I’m really stuck in how to allocate device memory for store data from cpu. Should I make it in vector way? I’m a beginner in CUDA, is that very weird and rare to create a 2D Matrix like A[ROW][COL]? I saw some examples, they all make the matrix like [u]A[i * ROW + j][/u].
a) from a parallel perspective, how would you access (read/ write) a 2d matrix?
b) from a parallel perspective, do A[ROW][COL] and A[i * ROW + j] differ? if so, how?
i suppose A[row][col] could be interpreted as a loose form of index notation
however, if it is strict interpreted as implying what it implies: a number of arrays, n == rows, each with depth col, you may soon run into trouble, particularly when elements within the array wish to ‘wrap around’; rather related to element coalescence as well
i am not even sure whether one would even use a[r][c] for host code, for more or less the same reason
i have heard the argument that a[r][c] caches poorly, compared to a[r; c]
If you want to access a doubly-subscripted array on the device (which originated on the host):
int i = global_data[y];
Then this will require a somewhat involved copy sequence from host to device. If you google “CUDA 2D array” you’ll get some idea of what is involved. This is generically in the category of mechanisms requiring a “deep copy” operation, which generally is a form of a nested-copy.

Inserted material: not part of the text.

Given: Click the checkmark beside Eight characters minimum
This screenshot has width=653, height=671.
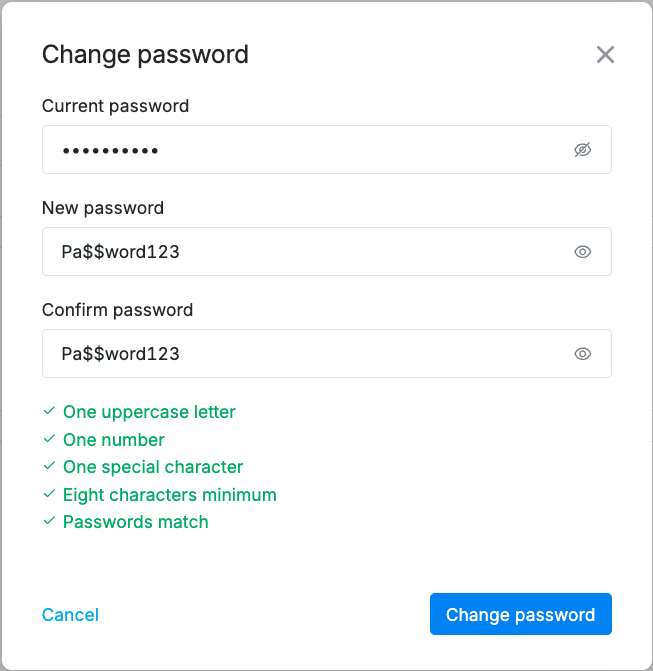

Because of the difficulty associated with deep-copy, it’s often suggested that you “linearize” or “flatten” your data so that it can be referenced using a single pointer (*) instead of a double pointer (**). To “simulate” 2D access to such an array, you can then do something like:
int i = global_data[y*width+x];
For beginning programmers, and without knowing anything further about your code, I think this is the most sensible recommendation.
Other approaches may include:
Do a full deep copy, a fully-worked generic example is given in the first answer here:
If you know the width of your 2D array at compile time, you can create a set of typedefs that will leverage the compiler to help you, and allow you to use essentially 1D allocations and copies, while still retaining doubly-subscripted access to the data on both host and device. A worked example is given in the answer here:
It’s actually a 3D example, but you should be able to reduce it to 2D in a straightforward manner.
CUDA routines such as cudaMallocPitch and cudaMemcpy2D, despite their names, do not directly handle doubly-subscripted (i.e. double pointer) arrays. You can easily observe this simply by inspecting the parameters to such functions. cudaMemcpy2D does not expect double-pointer (**) parameters. Therefore they don’t directly facilitate doubly-subscripted access in device code. They have a different purpose, which is related to efficient access of data structure that have a 2D nature to them (i.e. that will be accessed in certain patterns).